Defendant moves, pro se, for an order vacating the judgment imposed on April 25, 2001 [*2]

wherein the defendant was sentenced to concurrent determinate terms of imprisonment of ten

years arising out of a negotiated plea to two counts of Robbery in the First Degree in full

satisfaction of Queens County Indictment Numbers 229/2000 and 1111/2000. These

indictments charged the defendant with two gun point holdups, one of an insurance agency on

Rockaway Boulevard on January 7, 2000 and the other of an insurance agency on January 9,

2000 on Liberty Avenue, both in Queens County. As part of the plea agreement, appellate

review was waived by the defendant.

Defendant claims that his sentence is illegal because it contains a 5 year term of post

release supervision, in violation of his state and federally guaranteed constitutional rights to due

process. He further claims that his state and federal constitutional rights to effective assistance of

counsel were violated because his attorney allegedly failed to advise him that the ten year

sentence negotiated by him on defendant's behalf contained the aforementioned term of post

release supervision.

This is the fourth application that the defendant has made grounded in the fact that at the

time of plea and sentence he was not advised on the record that the negotiated ten year sentence

included a five year term of post relief supervision. The first of these applications was made in

2003. At that time the Court, in denying his motion for re-sentence, noted a reference in

defendant's papers suggesting a desire to vacate his plea., and specifically invited the defendant

to file a motion to renew, if indeed he sought such relief. It appeared to the Court then and now,

that what the defendant truly desired was relief to which he was not entitled, to wit, relief from [*3]

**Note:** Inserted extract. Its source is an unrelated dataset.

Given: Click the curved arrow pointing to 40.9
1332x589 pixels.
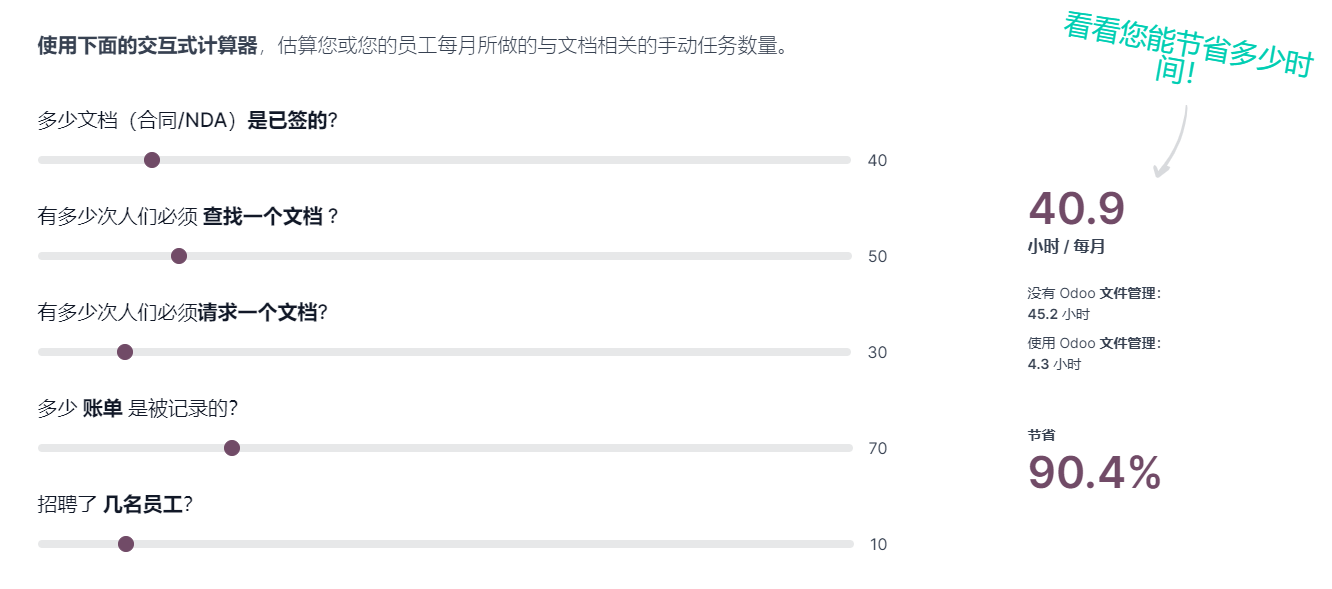Looking at the screenshot, I should pos(1169,141).

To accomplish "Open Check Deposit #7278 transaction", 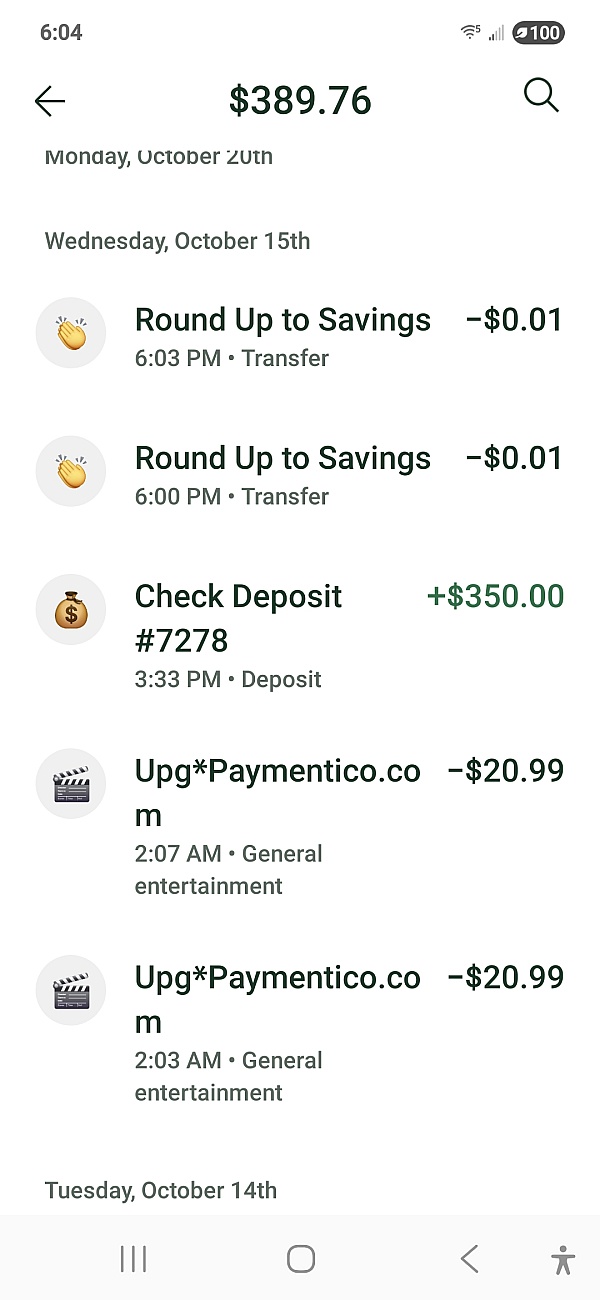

the post release component of his sentence, and retention of the bargained for sentence of ten

years [see Order of this Court dated July 21, 2003].

Defendant did indeed move to renew, but, as expected, limited the relief he sought to re-

sentence, rather than risk the loss of his bargained for plea [see Order of this Court dated

December 2, 2003].

In 2005 the Court of Appeals decided People v. Catu, 4 NY3rd 242 and vacated a plea on

a direct appeal on the grounds that the defendant was entitled to be advised, on the record , that

the bargained for sentence included a period of post release supervision. Thereafter, defendant

filed a new motion - once again limiting the relief sought therein to a re-sentence. On January

30, 2006 this Court again denied defendant's motion for the reasons set forth in the earlier

decisions.

In the instant motion defendant invokes 440.10 of the CPL, the statutory vehicle for

collaterally attacking a judgment, rather than, as he did previously, 440.20, by which a collateral

attack can be made against the sentence. But in his initial moving papers, defendant again

carefully avoids specifically requesting the withdrawal of his plea of guilty, although he does

make such a request in his reply affidavit dated August 9, 2006.

Section 440.10 (3)(b) permits the Court to deny a 440.10 application when the merits of a

motion has previously been decided. Section 440.10(3)( c ) permits the Court to deny a 440.10

application when "the defendant was in a position adequately to raise the ground or issue

underlying the present motion but did not do so." [*4]

The motion to vacate the sentence has previously been addressed. If indeed, at this late

juncture, defendant wants to vacate his plea, he certainly could have sought that relief in any of

his several prior applications. He also could have made the claim that his attorney's alleged

failure to advise him about the post release component to the sentence constituted ineffective

assistance of counsel. He did not do so.

In short, all of defendant's present claims can easily be fit within one or the other of the

aforementioned procedural bars. Accordingly, the Court, in the exercise of its discretion and in

the interests of justice, denies the motion in its entirety [CPL Section 440.10(3)(b)(c)].

Order entered accordingly.

The Clerk of the Court is directed to mail a copy of this Memorandum and Order to the

defendant at his last known address and to the District Attorney.

DATED: August 21, 2006

___________________________TIMOTHY J. FLAHERTY, J.S.C.